毎度毎度、DDTの両国大会は長丁場の割に盛り上がりに欠け、特にメインはなかなか跳ねない(セミなどで対外的には目玉となる試合をやってメインでは今後の団体の趨勢を決める試合をやるからでプロレス団体としては正しい)んだけど、今年は特に「プロレスってこんなんだっけ?」感が強くて今後が心配になってしまった。

ただメインに限らず、「20周年迎えたけどDDTこれからどーすんの?」っていうのを示す大会にはなっていたと思う。興行のテーマを奏でていたのは休憩前の高木三四郎vs男色ディーノ戦で、実質的なメインの試合はそこにあった。内容はグダグダで、「母親とキスでダメージ」って面白いか?とか、結婚をかけた試合なら相手も用意しときなよどうせ勝つんだし、とか気になるとこばっかだったけど……。

で、なんでも凶器として認められるルールから発生した多数の乱入者と全権を委譲された以降のディーノの介入から感じる圧倒的古さから、DDTがマジで岐路に立っていることがはっきりとわかったし、団体内にはそれを打開する思想はどうやらなさそうだということも理解されて、インディー団体がほぼメジャーになってしまった後、どのような目標を立てるのか?という難しさを痛切に感じた。

プロレスって体育会系のイメージあるけど、俺たちは繊細でピュアーでサブカルにも精通した新しい切り口を持ったプロレスをやるっす!というのがDDTが今まで貫いてきた思想で、そしてそこには確かにマーケットがあった。試合を見れば見るほど、DDTの所属選手の真面目さは読み取ることができる。プロレスが好きだけど、他人を抑圧する乱暴者にはなりたくない。そんな沢山いるプロレス好き少年の夢みたいな団体だと思う。

しかし20年経つとかつて新しかったものはびっくりするくらい古く見える。

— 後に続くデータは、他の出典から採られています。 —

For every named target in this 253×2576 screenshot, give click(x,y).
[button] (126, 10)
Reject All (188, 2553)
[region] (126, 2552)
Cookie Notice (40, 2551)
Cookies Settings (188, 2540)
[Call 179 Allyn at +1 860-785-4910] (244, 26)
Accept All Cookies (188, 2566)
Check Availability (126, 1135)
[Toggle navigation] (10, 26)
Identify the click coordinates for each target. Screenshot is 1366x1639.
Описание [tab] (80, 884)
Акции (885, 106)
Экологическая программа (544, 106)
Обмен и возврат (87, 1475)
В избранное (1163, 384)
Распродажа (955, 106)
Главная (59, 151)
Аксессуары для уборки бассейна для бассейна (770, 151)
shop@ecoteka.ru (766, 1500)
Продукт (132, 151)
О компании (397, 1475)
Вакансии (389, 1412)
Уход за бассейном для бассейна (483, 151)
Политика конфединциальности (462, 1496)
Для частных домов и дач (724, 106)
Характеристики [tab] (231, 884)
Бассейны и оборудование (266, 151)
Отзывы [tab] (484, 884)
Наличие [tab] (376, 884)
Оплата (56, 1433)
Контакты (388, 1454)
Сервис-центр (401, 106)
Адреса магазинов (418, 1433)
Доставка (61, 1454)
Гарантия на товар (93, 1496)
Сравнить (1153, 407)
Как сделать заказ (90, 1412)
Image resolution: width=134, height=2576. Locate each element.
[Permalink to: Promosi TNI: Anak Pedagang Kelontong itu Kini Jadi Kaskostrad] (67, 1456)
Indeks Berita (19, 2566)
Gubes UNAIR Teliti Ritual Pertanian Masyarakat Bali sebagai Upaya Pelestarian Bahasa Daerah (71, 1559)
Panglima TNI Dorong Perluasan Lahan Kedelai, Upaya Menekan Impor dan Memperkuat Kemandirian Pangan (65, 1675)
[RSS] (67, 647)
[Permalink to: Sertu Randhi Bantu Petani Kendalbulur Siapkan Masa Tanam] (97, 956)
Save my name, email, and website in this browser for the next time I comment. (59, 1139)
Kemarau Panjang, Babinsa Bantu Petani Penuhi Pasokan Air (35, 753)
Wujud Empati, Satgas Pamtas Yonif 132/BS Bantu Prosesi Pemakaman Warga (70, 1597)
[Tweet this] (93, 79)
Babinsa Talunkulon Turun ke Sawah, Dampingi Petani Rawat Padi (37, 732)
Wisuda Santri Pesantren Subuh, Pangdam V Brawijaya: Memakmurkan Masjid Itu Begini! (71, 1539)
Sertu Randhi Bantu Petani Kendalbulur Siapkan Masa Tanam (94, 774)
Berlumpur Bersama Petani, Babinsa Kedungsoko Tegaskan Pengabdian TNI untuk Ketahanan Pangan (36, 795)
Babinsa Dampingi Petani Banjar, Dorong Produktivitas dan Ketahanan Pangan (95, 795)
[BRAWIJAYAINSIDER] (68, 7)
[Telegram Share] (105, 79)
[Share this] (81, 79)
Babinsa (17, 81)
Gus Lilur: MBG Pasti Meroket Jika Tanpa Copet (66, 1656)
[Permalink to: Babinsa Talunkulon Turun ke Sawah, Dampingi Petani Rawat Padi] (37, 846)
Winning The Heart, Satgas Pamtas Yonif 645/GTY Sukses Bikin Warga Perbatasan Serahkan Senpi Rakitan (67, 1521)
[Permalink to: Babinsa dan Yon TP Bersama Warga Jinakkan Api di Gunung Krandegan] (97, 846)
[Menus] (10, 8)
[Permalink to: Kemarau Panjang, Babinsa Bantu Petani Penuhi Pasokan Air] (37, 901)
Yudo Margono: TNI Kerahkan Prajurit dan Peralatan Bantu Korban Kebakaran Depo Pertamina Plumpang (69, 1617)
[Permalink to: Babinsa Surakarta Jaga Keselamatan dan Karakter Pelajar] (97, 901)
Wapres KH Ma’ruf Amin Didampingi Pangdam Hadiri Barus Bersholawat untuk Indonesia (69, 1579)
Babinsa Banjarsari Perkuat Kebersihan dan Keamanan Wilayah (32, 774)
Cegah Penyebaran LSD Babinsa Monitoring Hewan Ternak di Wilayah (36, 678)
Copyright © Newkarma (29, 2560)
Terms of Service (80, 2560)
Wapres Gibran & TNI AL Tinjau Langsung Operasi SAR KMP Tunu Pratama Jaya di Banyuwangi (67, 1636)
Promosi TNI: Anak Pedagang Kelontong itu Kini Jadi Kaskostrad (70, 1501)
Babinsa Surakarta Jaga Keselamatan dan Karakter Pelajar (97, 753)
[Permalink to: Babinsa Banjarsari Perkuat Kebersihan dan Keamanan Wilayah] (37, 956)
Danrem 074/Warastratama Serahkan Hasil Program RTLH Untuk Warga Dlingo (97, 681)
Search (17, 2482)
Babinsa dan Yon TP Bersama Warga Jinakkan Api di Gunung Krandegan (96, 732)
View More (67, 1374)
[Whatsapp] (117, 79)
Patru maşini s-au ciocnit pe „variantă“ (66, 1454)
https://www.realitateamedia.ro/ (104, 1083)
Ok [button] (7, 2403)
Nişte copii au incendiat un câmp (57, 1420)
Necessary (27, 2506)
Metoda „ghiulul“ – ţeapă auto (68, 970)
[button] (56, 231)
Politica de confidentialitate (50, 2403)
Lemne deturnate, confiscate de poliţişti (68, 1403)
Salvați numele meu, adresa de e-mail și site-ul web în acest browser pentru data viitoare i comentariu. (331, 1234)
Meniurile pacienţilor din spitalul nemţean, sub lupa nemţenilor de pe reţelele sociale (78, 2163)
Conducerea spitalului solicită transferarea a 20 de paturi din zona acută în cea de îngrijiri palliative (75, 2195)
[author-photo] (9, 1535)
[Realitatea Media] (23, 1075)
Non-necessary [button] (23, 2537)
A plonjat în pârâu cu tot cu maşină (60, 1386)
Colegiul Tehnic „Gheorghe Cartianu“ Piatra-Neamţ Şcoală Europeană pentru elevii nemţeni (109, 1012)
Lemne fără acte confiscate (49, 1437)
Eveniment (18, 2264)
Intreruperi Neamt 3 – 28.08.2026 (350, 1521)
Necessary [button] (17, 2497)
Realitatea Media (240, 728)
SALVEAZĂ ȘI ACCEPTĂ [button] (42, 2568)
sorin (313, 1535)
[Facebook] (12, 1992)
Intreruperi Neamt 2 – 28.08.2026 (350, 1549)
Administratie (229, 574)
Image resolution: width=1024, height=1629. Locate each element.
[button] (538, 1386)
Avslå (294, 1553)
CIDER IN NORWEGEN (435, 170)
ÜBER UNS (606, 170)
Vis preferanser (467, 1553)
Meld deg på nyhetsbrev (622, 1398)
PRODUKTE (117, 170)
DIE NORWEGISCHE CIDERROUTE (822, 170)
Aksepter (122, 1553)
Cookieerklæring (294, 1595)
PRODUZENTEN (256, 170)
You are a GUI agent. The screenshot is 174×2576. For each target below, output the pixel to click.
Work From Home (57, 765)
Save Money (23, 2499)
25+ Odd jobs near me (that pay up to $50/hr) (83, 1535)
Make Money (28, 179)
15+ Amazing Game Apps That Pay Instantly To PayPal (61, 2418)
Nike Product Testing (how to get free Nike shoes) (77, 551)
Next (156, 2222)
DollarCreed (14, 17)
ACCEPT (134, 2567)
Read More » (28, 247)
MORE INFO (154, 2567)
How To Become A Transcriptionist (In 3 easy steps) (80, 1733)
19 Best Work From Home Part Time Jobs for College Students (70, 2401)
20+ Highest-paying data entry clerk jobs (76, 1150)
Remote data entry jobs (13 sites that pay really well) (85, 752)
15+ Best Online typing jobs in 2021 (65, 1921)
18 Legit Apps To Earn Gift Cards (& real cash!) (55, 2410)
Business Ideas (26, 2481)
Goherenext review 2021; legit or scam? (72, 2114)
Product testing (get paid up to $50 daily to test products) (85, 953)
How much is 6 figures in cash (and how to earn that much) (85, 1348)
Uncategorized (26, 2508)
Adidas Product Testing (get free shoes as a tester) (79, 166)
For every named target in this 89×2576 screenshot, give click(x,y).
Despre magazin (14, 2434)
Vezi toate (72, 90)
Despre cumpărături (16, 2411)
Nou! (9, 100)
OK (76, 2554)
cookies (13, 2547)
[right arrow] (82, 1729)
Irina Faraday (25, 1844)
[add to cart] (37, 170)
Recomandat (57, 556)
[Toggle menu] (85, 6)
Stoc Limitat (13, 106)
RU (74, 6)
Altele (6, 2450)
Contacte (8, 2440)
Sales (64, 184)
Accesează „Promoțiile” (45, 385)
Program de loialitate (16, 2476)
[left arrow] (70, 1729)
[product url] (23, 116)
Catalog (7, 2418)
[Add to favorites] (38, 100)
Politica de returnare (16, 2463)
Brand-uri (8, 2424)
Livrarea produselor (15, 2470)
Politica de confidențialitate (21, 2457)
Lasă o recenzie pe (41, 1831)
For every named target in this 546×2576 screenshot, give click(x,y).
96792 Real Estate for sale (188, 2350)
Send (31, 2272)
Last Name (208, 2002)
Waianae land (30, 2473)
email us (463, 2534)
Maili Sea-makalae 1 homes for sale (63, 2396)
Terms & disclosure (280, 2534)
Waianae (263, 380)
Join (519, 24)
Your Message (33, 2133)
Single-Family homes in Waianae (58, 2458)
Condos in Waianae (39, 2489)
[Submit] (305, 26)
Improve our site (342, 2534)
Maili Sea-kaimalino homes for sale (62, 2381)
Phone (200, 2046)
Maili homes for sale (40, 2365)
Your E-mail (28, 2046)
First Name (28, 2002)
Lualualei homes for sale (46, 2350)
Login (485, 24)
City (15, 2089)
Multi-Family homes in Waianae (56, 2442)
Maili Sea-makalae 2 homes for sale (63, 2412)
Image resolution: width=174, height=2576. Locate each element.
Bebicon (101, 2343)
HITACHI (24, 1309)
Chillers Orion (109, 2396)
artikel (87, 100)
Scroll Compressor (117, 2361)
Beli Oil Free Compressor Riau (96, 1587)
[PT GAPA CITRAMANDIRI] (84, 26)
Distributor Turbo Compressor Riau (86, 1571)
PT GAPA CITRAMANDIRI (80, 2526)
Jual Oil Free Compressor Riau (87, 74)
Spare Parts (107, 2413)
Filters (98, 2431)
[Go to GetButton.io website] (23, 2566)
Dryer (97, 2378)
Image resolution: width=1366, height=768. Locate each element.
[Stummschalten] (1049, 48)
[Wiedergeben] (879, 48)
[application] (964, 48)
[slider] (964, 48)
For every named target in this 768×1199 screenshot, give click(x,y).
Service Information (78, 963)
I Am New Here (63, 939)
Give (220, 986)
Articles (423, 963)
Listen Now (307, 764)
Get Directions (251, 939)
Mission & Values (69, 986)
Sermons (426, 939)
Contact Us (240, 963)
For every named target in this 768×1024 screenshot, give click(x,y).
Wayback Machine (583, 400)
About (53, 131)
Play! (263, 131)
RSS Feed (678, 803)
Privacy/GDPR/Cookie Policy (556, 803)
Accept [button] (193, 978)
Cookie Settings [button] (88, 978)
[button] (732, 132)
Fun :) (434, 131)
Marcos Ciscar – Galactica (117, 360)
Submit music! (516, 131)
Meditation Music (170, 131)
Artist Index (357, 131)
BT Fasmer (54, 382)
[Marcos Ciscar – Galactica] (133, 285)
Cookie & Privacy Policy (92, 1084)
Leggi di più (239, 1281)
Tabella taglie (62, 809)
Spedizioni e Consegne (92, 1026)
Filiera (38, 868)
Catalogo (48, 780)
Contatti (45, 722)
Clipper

平野ノラもびっくりの古さ。平野ノラはわかってやってるけどDDTの人たちはマジで気づいてないっぽい。その筆頭要素が何と言っても「男色ディーノのホモ(差別的な言い回しだが、DDT内では普通に入場アナウンスで使用され続けている)ギミック」だろう。私はあの入場が無理すぎてDDTの試合会場からは足が遠のきがちだ。

「男性の同性愛者はセックスモンスターでありあらゆる男性の尻を狙っている」という差別的な思い込みをひたすらに強化し、そこから滴り落ちるどこまでも非道でわずかなおもしろ(面白くないけどおもしろとして認識されているもの)を利用する態度は今回の興行でも多用された。楽しんごを含めたオネェ軍団が凶器として使用され、敵勢力の同じく助っ人凶器を脱がしたり酷い目にあわせたりして撃退する、という一幕には心底うんざりさせられた。おまけに楽しんごは翌週の両国で開催される全日の興行にも出るという宣言を残している。そちらも観戦予定なのでうんざりは尾を引くこととなるがまあこれは別にDDTだけのせいじゃないですね。

白人女性二人をはべらせた佐々木大輔の入場も同質的な古さに満ち満ちていた。卑屈なオリエンタリズムと時代遅れのマチズモの合わせ技である。高橋裕二郎も似たようなことをやっていたが、そこにはみっともなさ、嫌われてやる意思が感じられてこちらは「前時代的だな」と一笑に付す余地があるのだが、どうやら佐々木は大真面目にやっているらしい。

こうなってくるといつぞやのササダンゴマシーンの「女性ファンは小銭」発言も思い起こされる。すべての根が同じなのだ。同性愛者の孤独死を解決する手段が(おそらく異性との)結婚、というのも異常な話である。

結局のところ、キラキラと輝くプロレス少年たちのネバーランドは単なる古臭い現実になってしまったのだ。ネバーランドは楽しかった、美しい景色があった、抑圧から自由にしてくれる場所だった。しかしその土地を覆っていたものがいつの間にか、時間の経過によってボロボロと剥がれ落ち、実は美しい景色はほかの多くのものを踏みつけにして成り立っていたのだと明らかになってしまった。かつては抑圧されていたはずの彼らの土地が、どうにかして創造した彼らの楽園が。

そこはネバーランドではなかったから、鏡に映る彼らの姿は傷つきやすい文科系男子ではなく、抑圧を再生産するおじさんでしかない。

他者を害し、それによって得られる余剰で楽しさを演出するフリをし続けるのは、ただつまらないだけの興行よりもずっとずっと悪い。そしてそれゆえに、今回掲げられた目標や課題を達成する道筋は非常に困難なものだろう、と推測できる。プロレスは、国を問わないという意味でも人種や性別、あらゆる文化を乗り越えることができるという意味でも、グローバルなものなのだから。